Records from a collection
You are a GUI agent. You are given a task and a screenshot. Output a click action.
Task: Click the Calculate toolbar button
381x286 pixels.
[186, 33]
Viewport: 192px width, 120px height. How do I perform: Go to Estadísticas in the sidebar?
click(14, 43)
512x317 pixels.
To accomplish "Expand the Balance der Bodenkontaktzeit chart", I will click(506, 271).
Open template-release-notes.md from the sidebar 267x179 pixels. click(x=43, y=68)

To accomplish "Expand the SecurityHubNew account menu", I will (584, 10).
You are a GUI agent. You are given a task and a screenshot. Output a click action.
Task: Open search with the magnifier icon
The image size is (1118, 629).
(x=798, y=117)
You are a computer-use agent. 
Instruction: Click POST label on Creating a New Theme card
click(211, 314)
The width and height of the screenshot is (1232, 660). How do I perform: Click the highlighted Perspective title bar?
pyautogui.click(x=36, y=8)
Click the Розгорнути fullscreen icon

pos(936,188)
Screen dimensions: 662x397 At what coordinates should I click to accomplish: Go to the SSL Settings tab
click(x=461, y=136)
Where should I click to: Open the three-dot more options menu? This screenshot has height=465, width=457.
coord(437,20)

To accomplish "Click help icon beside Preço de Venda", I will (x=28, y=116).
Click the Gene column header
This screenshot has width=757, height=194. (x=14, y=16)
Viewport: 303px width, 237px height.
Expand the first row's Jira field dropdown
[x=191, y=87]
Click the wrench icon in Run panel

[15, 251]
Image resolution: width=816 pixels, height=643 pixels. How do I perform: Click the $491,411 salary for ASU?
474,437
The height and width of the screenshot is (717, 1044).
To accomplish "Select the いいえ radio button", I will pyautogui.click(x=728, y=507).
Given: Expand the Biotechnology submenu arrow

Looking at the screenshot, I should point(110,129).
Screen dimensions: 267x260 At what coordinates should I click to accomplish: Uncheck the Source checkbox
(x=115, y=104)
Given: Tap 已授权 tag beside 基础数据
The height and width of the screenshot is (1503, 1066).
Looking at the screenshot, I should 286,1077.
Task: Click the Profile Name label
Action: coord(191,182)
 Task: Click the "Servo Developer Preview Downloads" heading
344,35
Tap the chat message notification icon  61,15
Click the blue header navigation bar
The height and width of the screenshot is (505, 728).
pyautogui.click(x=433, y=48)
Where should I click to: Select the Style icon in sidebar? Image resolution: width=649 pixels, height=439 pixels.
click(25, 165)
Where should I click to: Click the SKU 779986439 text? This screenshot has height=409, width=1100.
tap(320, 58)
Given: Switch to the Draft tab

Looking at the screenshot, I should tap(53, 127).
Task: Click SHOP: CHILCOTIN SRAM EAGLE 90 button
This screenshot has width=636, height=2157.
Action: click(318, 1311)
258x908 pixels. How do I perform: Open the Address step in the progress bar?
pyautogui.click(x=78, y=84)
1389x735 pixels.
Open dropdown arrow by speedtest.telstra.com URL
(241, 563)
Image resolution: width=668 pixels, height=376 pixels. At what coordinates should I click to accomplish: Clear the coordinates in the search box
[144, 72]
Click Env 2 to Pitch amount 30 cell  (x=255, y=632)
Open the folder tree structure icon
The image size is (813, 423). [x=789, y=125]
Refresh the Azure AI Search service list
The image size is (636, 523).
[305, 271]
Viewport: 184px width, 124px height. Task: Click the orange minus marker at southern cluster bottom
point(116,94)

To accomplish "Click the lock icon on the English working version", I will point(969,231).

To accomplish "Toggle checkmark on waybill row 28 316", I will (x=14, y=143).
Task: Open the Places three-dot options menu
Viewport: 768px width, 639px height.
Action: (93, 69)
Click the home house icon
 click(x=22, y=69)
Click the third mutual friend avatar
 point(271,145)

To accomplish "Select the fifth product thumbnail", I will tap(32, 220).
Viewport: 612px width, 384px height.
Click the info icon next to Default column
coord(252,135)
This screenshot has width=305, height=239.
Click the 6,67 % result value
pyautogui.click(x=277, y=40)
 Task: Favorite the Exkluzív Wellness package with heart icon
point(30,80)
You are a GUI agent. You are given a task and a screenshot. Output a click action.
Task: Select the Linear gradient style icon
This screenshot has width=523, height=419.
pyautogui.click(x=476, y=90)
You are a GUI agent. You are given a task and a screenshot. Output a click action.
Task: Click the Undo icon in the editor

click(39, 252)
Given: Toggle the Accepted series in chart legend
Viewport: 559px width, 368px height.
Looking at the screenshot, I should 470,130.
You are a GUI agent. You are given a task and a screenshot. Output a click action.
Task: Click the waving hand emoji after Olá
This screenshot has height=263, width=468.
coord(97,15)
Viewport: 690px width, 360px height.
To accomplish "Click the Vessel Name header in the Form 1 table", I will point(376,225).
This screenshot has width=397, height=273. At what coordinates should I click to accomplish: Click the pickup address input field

→ **WORK TASK**
Return each line of the data above that includes the word "will".

→ **SOLUTION BELOW**
To accomplish "Expand the Balance der Bodenkontaktzeit chart", I will click(506, 271).
To accomplish "Expand the SecurityHubNew account menu", I will (584, 10).
To accomplish "Click help icon beside Preço de Venda", I will (x=28, y=116).
To accomplish "Select the いいえ radio button", I will pyautogui.click(x=728, y=507).
To accomplish "Click the lock icon on the English working version", I will point(969,231).
To accomplish "Toggle checkmark on waybill row 28 316", I will (x=14, y=143).
To accomplish "Select the fifth product thumbnail", I will tap(32, 220).
To accomplish "Click the Vessel Name header in the Form 1 table", I will point(376,225).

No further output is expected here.